PHP CLI and WWW tool to extract and save feeds from URL(s)
- Full-resolves URL before attempting to extract feed URLs
- Extracts the URLs of RSS (1.0 and 2.0) and ATOM feeds associated to a page, as well as OPML outline documents with nicolus/picofeed
- Runs on the command-line
- Can be called as a stand-alone webservice using the php command line built-in server
- All messages when running with
--debug
or--verbose
are to stderr to avoid interference with stdout - Can output the result if successful to stdout
- Output file can be used as input when using options 'txt' and 'json', 'opml' and URLs can be re-checked with --force option.
- Can output found feeds as an opml file.
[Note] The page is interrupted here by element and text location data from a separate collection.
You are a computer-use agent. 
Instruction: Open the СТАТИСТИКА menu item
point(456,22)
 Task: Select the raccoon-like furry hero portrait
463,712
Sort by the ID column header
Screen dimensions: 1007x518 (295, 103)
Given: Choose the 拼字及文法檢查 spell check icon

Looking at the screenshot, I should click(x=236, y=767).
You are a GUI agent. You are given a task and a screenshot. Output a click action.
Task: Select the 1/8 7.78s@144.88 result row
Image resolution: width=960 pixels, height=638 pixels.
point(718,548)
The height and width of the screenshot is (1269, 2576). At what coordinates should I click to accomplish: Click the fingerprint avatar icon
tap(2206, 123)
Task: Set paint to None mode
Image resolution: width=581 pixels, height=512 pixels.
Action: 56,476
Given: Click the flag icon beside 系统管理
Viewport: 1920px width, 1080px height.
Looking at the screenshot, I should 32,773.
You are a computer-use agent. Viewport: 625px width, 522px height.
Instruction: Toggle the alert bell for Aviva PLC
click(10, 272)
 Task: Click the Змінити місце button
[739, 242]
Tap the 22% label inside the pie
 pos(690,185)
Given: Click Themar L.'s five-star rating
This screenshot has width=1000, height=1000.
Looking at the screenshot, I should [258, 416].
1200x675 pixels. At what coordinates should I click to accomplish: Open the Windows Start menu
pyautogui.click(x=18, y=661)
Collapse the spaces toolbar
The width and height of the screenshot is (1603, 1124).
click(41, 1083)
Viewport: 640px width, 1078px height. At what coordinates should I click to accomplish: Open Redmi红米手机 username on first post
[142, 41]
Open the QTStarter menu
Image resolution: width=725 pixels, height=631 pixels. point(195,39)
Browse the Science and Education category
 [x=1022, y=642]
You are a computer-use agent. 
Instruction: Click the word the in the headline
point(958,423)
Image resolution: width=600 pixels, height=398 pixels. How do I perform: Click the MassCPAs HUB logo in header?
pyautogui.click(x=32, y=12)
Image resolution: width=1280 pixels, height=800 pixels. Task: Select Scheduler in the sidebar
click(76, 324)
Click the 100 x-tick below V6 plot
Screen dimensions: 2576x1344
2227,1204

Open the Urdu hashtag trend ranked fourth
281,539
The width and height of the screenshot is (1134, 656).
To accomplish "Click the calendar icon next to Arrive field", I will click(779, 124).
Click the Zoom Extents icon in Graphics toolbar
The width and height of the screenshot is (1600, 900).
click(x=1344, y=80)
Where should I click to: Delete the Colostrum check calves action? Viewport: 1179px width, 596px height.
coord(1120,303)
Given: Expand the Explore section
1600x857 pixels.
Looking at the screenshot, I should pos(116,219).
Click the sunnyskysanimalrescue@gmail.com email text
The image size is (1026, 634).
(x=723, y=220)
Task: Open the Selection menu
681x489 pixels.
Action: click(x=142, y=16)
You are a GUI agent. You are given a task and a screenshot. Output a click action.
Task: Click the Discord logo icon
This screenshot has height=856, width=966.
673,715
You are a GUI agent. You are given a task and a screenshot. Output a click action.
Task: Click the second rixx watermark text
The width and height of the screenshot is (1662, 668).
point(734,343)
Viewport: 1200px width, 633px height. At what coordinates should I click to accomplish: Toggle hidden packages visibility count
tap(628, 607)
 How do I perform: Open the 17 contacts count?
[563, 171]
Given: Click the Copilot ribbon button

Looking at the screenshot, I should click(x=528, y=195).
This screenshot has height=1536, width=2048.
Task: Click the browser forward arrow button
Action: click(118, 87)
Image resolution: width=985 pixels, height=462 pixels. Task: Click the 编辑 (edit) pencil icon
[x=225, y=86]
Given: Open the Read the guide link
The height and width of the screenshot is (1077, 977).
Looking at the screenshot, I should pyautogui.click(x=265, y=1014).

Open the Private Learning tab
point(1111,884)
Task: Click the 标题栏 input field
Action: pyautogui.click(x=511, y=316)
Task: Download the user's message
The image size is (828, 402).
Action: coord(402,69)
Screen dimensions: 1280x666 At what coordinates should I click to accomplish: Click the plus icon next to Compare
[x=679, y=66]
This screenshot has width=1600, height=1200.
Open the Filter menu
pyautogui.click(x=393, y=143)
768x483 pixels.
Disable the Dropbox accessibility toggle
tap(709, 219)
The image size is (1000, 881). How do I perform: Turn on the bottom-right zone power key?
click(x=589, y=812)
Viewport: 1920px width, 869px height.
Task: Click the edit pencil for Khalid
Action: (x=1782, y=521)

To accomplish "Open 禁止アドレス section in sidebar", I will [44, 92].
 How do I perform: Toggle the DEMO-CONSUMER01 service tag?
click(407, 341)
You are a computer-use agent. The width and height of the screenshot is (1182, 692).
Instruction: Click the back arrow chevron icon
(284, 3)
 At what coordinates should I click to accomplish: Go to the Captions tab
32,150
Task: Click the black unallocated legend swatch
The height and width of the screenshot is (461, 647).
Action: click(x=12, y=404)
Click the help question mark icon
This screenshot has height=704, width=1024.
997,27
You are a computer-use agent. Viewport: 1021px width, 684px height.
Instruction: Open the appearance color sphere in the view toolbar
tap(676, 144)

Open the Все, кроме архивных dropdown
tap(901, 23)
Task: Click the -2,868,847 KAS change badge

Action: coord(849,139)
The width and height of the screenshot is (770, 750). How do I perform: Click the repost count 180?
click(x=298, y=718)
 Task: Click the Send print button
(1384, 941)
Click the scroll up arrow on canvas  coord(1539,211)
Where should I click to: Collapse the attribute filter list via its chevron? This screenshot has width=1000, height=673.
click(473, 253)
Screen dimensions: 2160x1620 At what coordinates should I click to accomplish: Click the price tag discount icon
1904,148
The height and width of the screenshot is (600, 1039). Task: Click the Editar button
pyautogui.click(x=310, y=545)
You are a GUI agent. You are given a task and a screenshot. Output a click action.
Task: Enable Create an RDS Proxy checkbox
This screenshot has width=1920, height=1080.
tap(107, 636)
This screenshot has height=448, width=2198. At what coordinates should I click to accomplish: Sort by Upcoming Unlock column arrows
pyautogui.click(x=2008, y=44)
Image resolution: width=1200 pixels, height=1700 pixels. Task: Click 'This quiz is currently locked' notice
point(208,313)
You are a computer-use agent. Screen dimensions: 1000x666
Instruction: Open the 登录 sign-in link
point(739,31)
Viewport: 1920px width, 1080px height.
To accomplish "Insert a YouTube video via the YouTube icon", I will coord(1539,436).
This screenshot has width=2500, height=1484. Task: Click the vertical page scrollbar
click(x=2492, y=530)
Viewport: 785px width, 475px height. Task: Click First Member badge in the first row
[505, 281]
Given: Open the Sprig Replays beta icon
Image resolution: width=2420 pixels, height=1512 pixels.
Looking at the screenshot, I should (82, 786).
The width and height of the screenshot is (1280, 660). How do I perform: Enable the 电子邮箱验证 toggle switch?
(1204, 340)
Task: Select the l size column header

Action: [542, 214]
- Can output data to markdown .md for easy sharing of podcast information (output-only --format)
- Errors are output in JSON as 'errors' with just a bunch of strings
{
"errors": [
"Unable to parse --date: next sunsaday"
]
}
## Installation
composer require nicolus/picofeed
composer dump
Usage: php feedex.php
Extract and save feeds from URL(s)
(Specifying any other unknown argument options will be ignored.)
-h, --help Display this help and exit
-v, --verbose Run in verbose mode
-d, --debug Run in debug mode (implies also -v, --verbose)
-u, --url=<url> (Required or -i) URL to check for feeds)
-i --input={filename} (Required or -u) Text file of URLs, one-per-line to read in and process.
-c, --clear (Optional) Clear-out URLs which have no feeds before writing output file.
-e, --echo (Optional) Echo/output the result to stdout if successful
-f --format={txt|json|php|opml|md} (Optional) Output format for screen and filename: txt (default)|json|php(serialized)|opml|markdown
--filename={output} (Optional) Filename for output data from operation
--force-check (Optional) Forcibly check URLs, even for those which already have feeds in the input file.
--skip-opml (Optional) Skip opml processing, just go to output, e.g. for generating markdown
## Example output Format
The script can take-in previous txt format output and re-use it as input, checking only urls where there are no existing feeds.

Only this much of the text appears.